■ **YOUR OBJECTIVE**
In the listing below, every line with the word "LIRIS" needs to be copied.

■ **DATA IN THIS EXERCISE**
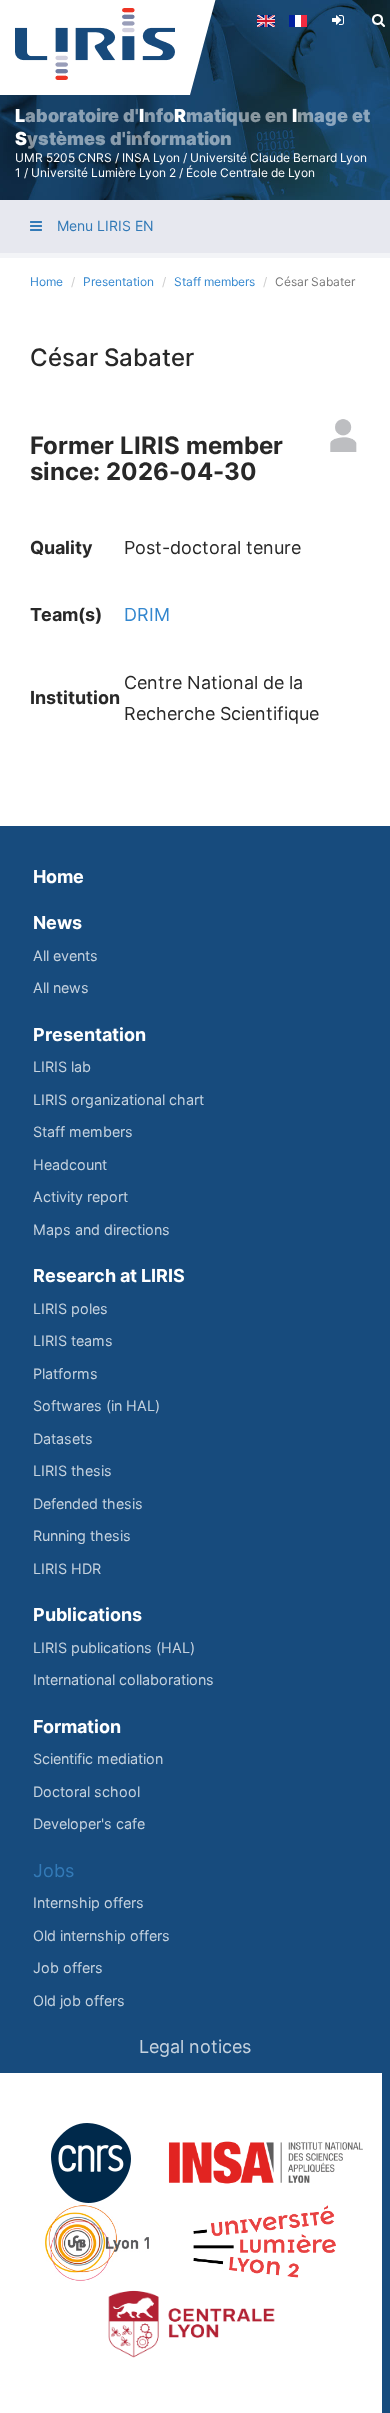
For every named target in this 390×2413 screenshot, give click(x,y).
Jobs (53, 1870)
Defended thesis (88, 1503)
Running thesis (82, 1535)
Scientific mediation (98, 1758)
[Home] (95, 44)
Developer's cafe (89, 1823)
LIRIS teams (73, 1340)
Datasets (63, 1438)
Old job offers (79, 2000)
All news (61, 987)
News (57, 922)
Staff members (214, 281)
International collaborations (123, 1679)
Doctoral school (86, 1791)
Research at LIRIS (109, 1275)
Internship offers (88, 1902)
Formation (77, 1726)
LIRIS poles (70, 1308)
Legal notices (195, 2046)
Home (46, 281)
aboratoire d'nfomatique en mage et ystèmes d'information (192, 127)
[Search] (378, 20)
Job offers (68, 1967)
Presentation (118, 281)
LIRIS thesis (72, 1470)
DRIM (147, 614)
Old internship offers (101, 1935)
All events (65, 955)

■ **SOLVED EXERCISE**
LIRIS teams (73, 1340)
Research at LIRIS (109, 1275)
LIRIS poles (70, 1308)
LIRIS thesis (72, 1470)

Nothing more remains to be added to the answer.